Troisième moment : notre modernité. Nous célébrons, en ce mois de novembre, le cinquième anniversaire de la naissance des Gilets jaunes. Cette révolte protéiforme que nous avions tenté d’analyser dans notre premier numéro est ici réinterrogée sous l’angle de la Jacquerie par Isabelle d’Artagnan. Moment épidermique de notre mémoire, la Jacquerie a donné lieu à de multiples récupérations, déformant sa réalité historique et faisant successivement de Jacques Marcel un héraut de la réaction traditionaliste ou de la révolution communarde. La séquence des Gilets jaunes a marqué un tournant avec le retour des morts et des mutilés lors d’un conflit social. La réaction du pouvoir s’est durcie pour s’élever à la hauteur du durcissement de la situation.

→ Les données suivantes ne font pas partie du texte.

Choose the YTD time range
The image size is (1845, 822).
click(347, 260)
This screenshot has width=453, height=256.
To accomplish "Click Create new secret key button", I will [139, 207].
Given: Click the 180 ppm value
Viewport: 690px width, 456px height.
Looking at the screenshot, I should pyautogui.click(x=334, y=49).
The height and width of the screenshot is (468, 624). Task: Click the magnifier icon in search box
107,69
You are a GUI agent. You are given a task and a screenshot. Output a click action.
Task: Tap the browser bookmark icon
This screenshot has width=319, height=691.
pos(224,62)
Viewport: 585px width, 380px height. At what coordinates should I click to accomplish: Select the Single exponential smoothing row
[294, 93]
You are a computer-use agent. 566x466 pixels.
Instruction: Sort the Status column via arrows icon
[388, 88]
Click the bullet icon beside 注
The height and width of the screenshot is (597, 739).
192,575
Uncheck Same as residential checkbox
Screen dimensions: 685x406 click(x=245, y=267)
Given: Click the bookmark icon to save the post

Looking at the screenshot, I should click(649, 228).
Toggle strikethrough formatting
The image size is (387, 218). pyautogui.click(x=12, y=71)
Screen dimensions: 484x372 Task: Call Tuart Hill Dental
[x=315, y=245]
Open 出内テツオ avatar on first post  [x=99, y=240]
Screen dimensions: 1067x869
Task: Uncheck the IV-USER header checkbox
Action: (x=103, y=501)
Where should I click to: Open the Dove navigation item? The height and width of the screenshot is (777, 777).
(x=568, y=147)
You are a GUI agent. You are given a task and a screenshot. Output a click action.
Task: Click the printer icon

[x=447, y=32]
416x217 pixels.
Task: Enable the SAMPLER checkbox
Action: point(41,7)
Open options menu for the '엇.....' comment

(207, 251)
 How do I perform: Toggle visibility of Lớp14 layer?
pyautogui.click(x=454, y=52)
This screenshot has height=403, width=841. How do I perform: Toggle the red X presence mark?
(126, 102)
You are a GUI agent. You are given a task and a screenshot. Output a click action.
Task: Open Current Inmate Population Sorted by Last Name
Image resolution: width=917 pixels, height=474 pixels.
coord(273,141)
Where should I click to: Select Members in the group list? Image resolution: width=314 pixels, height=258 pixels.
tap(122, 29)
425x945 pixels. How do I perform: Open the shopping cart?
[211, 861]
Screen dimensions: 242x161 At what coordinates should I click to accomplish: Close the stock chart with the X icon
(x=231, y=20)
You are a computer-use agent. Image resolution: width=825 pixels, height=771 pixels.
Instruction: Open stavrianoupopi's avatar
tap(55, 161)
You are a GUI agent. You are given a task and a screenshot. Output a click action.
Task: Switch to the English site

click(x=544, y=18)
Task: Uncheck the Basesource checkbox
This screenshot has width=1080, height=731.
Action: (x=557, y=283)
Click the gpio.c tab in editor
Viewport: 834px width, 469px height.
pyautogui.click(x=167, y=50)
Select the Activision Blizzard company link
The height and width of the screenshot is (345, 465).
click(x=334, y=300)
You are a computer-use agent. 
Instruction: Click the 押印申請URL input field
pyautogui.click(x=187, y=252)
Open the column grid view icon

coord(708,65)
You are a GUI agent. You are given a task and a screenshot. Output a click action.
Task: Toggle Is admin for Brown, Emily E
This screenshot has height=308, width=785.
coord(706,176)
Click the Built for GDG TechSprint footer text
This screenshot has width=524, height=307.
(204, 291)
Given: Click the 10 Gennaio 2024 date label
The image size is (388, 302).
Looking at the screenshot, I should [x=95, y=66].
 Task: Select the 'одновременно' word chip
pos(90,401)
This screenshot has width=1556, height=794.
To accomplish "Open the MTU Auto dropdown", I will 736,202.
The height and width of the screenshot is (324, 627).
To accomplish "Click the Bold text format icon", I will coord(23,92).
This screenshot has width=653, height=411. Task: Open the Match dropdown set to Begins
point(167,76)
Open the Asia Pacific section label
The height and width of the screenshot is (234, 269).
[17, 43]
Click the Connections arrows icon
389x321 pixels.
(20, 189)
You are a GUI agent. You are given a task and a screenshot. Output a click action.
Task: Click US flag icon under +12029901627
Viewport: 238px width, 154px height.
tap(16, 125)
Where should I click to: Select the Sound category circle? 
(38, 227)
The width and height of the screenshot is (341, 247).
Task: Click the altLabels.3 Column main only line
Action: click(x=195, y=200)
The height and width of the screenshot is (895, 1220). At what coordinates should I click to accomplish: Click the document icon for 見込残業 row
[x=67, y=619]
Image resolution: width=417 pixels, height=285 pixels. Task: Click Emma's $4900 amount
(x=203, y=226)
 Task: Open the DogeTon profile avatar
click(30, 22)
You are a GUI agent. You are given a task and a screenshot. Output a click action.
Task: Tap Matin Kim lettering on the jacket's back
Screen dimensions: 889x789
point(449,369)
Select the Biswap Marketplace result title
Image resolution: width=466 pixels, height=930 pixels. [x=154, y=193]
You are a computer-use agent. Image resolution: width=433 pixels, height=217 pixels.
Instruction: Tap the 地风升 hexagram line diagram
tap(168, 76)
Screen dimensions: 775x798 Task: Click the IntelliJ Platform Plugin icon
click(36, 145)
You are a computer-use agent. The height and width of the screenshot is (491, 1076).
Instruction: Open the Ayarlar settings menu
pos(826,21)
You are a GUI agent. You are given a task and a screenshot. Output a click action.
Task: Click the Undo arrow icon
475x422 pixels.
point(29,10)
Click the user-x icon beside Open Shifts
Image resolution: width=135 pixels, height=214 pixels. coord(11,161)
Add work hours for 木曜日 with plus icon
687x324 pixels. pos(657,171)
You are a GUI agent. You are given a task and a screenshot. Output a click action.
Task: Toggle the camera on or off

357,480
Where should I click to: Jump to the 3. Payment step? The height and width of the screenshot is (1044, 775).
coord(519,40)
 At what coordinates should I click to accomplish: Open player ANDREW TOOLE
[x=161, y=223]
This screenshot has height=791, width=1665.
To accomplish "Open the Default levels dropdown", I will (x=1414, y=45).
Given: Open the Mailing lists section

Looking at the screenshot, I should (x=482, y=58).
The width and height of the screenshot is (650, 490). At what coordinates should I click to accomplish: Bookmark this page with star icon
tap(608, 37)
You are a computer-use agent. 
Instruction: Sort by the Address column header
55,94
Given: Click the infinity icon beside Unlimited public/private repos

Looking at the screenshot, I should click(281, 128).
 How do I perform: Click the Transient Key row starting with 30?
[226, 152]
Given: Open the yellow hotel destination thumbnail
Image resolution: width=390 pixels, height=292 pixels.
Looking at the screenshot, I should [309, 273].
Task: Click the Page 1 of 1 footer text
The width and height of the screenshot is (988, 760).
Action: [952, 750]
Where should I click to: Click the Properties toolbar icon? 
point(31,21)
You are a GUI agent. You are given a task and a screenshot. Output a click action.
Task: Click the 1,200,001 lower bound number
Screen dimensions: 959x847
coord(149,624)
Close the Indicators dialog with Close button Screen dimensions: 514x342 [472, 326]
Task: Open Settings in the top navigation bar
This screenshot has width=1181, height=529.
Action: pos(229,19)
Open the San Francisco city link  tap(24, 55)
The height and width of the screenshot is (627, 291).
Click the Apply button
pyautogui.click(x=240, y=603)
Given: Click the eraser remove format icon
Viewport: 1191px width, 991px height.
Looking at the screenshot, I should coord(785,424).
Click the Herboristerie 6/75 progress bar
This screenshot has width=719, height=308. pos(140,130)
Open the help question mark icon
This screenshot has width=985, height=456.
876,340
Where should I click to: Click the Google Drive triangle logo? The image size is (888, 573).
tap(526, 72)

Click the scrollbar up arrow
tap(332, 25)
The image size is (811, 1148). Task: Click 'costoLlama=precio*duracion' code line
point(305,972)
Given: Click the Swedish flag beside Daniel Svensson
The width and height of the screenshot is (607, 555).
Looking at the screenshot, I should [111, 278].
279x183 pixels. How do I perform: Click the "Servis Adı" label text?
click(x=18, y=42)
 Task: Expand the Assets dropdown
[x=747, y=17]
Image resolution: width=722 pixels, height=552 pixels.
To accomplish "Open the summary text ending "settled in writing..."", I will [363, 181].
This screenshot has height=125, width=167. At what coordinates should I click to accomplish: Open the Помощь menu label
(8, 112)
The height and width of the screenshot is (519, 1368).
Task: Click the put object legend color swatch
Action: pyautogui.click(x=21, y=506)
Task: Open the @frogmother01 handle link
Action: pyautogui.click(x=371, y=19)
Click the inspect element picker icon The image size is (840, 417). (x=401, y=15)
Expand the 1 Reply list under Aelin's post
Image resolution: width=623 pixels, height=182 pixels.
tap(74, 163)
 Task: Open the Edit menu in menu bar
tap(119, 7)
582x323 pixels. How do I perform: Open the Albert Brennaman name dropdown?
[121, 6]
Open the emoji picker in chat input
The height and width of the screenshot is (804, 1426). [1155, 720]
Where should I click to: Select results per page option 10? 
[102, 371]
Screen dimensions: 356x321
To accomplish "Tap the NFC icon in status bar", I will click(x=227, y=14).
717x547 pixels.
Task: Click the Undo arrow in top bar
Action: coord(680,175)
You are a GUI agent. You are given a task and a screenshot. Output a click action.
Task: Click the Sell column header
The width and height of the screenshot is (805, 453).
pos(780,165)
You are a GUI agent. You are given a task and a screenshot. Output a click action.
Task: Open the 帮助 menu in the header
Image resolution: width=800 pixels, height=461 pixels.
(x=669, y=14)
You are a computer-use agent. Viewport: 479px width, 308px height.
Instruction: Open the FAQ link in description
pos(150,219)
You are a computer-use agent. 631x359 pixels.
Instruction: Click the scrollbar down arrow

La crise de 2008 a produit ses effets jusqu’à nos jours. Le capitalisme entre dans une nouvelle phase qui ne peut se réaliser sans une remilitarisation de l’ordre social. Et pourtant, des luttes sont victorieuses, comme celle menée dans l’industrie automobile et que nous raconte Politicoboy. Préparée, concertée, stratégiquement orientée, la grève a permis d’arracher de la part du « Big three », les trois premiers constructeurs automobiles américains, des avancées sociales majeures pour les travailleurs. Le rôle des syndicats dans la réussite (aux Etats-Unis, United Auto Workers) ou l’échec (en France, l’intersyndicale) d’une grève est déterminant ; leur efficacité tient en leur capacité à se renouveler tout en maintenant un haut niveau de radicalité des moyens et des fins, comme nous l’expliquent Rémi Castay et Tibor Sarcey . C’est ainsi qu’on mobilise, et remobilise, des secteurs « dormants » de la société, ce que nous rappelle la grève des enseignants américains de 2018. Le foisonnement des grèves, mouvements sociaux et révoltes actuels marquent depuis la fin des années 2000 notre entrée dans une « ère des crises » dont nous ne pourrons sortir sans chercher à en analyser les dynamiques. En complément de nos articles, trois entretiens ont donné lieu à de féconds échanges : sur la situation des sciences sociales et la nécessité d’une interdisciplinarité (Bernard Lahire) ; sur la question du dépassement du capitalisme à partir d’un déjà-là communiste (Bernard Friot) ; sur les ressorts de la bourgeoisie et les moyens de sa critique (Nicolas Framont).

Dans le contexte oppressant et oppressif de crise de rentabilité du capital et de transition du capitalisme, les travailleurs ont plus que jamais besoin de s’organiser face à la voracité sans borne de la bourgeoisie. La grève représente un outil puissant qu’il nous faut remobiliser et lier à un projet politique plus ambitieux que celui de mettre en échec une réforme ou une fermeture d’entreprise. A Positions, nous défendons une société communiste où l’exploitation de l’homme par l’homme serait rendue impossible. Comme dirait l’autre : « c’est notre projet ! ».


[1] Sur ces développements, lire Julian Mischi, Le parti des communistes, Hors d’Atteinte, 2020.